The word list is one of the two central data structures. It's a lookup table for the pairs of `(stem, flag_set)` defined in a dictionary's `.dic` file. We need to look up whether a word is in the dictionary (and what flags it has) very quickly. A natural choice might be `HashMap<String, FlagSet>` or `BTreeSet<String, FlagSet>`. Unlike flag sets and boxed slices and strs mentioned above, it's ok for this type to be resizable. There's only one instance of it in a dictionary and the API can support adding words to the dictionary to enable building a personal dictionary feature. Instead the snag with this type is that there can be duplicate stems in the dictionary with different flag sets. Merging the flag sets together isn't correct: the combination of flags might allow one prefix/suffix to apply but not work in a compounds while another entry provides a different prefix/suffix which can compound.

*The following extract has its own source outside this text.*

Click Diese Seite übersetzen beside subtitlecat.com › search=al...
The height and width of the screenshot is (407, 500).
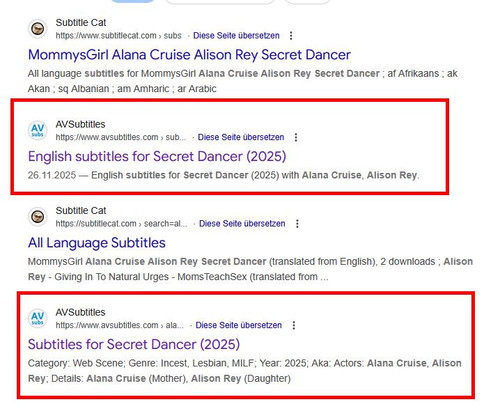(x=242, y=224)
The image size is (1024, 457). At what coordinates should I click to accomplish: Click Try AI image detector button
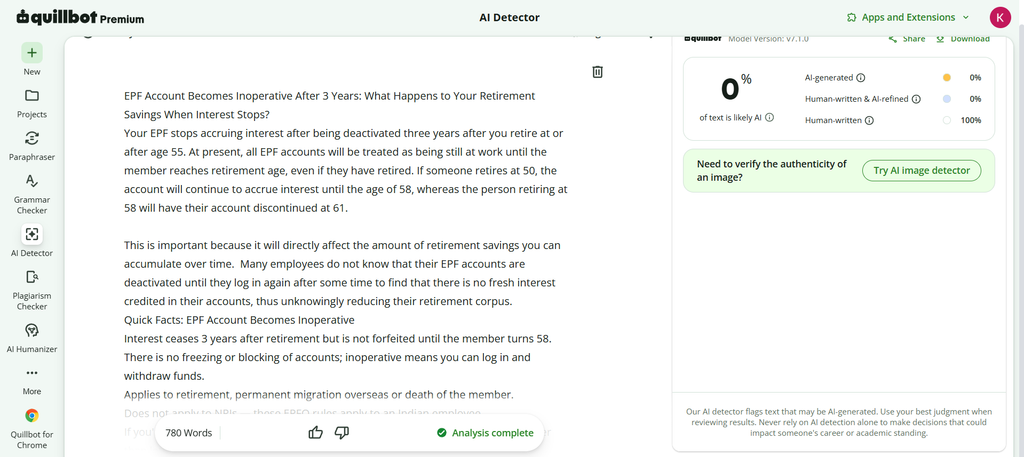921,170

So what we need is something closer to `HashMap<String, Vec<FlagSet>>`. The extra `Vec` is more overhead though that isn't necessary in most cases since duplicate stems are fairly rare. In other languages like C++ this is where a [multi map](https://en.cppreference.com/w/cpp/container/unordered_multimap) might fit. It's the same idea as a hash map but allows for duplicate keys. Building a type like this in Rust is actually pretty straightforward with the [`hashbrown`] `HashTable` API. Insertion is slightly simpler than a `HashMap`: we don't need to check if the key is already in the table, we can just blindly insert. Reading from the table works very similarly to `HashMap::get`. Lookup in a regular hash map can stop searching the table when the first entry matching the key is found. For a multi map though we continue to look up until we find an entry that doesn't match.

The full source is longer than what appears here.